Tak stanowi ustawa przyjęta w izbie niższej parlamentu Hiszpanii nieznaczną większością głosów przez rządzących krajem socjalistów i ich koalicjanta - blok Unidas Podemos. Reformę poparły też ugrupowania separatystyczne z Katalonii i Kraju Basków, a także mniejsze partie lewicowe.
Krytycy reformy są zdania, że nowe przepisy grożą demoralizacją najmłodszych uczniów i indoktrynacją dzieci. Jednym z zarzutów jest także ograniczenie wpływu rodziców na program nauki pobieranej przez dzieci.
Na ulicach 50 hiszpańskich miast odbyły się w związku z tym protesty z udziałem kilkudziesięciu tysięcy osób. Największe manifestacje miały miejsce w Madrycie, Barcelonie, Sewilli czy Walencji.
W związku z pandemią koronawirusa uczestnicy przejechali w proteście samochodami.
Protesty zorganizowała organizacja Mas Plurales reprezentująca stowarzyszenia rodzicielskie, przedsiębiorstwa i edukatorów ze szkół, z których wiele jest prowadzonych przez grupy katolickie. Dołączyli do nich politycy konserwatywnej Partii Ludowej.
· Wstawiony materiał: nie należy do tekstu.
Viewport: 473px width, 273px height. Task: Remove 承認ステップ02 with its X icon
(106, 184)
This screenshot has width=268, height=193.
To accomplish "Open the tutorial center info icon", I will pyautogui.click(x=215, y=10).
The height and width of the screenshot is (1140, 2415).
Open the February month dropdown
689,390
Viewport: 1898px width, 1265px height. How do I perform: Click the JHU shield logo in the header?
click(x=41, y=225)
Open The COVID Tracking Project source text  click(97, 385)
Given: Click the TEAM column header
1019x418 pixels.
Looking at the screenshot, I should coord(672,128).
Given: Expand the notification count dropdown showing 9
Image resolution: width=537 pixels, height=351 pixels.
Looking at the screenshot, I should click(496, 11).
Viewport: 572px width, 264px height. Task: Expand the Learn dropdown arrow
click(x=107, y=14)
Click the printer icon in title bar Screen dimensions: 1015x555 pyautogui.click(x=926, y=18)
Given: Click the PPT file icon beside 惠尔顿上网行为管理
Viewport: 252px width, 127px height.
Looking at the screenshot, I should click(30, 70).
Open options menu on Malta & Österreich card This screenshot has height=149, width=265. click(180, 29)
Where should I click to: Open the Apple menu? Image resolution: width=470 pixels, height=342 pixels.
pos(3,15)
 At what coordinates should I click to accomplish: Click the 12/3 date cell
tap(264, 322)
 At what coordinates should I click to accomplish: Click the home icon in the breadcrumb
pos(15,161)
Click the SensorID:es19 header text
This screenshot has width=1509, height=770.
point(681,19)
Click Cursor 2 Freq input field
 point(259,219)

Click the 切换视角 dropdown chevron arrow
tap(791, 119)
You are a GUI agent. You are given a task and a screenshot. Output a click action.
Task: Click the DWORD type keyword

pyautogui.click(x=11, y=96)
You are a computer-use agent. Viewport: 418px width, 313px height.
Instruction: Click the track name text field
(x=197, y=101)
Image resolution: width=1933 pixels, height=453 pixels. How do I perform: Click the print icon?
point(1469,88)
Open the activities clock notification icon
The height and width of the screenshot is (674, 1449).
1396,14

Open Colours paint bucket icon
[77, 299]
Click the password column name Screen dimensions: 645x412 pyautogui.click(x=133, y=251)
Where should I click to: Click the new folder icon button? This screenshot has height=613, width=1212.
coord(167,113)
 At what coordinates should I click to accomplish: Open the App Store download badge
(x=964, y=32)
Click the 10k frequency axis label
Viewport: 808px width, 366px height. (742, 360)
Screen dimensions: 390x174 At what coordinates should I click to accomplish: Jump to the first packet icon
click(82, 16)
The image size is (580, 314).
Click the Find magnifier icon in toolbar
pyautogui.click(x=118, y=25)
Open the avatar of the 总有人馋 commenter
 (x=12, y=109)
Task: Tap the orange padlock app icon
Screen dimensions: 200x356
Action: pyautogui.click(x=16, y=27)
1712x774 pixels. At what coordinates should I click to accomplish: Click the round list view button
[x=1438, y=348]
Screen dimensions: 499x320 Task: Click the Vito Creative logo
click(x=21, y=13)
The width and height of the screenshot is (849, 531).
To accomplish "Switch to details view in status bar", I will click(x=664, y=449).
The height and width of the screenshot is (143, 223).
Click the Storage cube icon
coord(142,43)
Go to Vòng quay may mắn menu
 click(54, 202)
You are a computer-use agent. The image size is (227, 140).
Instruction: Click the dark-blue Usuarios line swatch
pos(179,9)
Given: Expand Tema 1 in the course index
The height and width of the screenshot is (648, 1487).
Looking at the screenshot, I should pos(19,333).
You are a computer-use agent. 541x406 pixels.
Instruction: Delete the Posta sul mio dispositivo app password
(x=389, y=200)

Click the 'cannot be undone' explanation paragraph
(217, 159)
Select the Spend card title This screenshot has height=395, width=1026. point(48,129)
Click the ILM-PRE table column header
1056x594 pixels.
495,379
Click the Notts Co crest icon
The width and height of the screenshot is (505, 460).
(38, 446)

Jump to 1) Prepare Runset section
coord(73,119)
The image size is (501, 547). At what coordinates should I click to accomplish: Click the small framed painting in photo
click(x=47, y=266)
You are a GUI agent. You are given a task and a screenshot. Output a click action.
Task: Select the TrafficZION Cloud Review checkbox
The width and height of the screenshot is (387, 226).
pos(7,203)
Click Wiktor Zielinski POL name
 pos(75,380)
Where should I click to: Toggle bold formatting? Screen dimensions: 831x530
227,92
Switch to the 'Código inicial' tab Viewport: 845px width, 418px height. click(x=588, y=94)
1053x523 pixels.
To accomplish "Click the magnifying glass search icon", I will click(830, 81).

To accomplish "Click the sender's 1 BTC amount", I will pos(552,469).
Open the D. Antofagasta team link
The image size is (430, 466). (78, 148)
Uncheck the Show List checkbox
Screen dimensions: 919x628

Według Mas Plurales, petycję przeciwko nowym przepisom drogą elektroniczną poparło już 1,5 miliona osób.
Partia Ludowa zapowiedziała pozew w sprawie ustawy do Trybunału Konstytucyjnego i zadeklarowała, że anuluje nowe prawo, gdy tylko ponownie obejmie władzę.
Hiszpania staje się coraz bardziej liberalnym krajem. Wcześniej, w 2005 roku, zalegalizowano tam tzw. małżeństwa homoseksualne. Z kolei od 2010 roku obowiązuje w tym kraju prawo, które zezwala na aborcję na życzenie kobiety w pierwszych 14 tygodniach ciąży.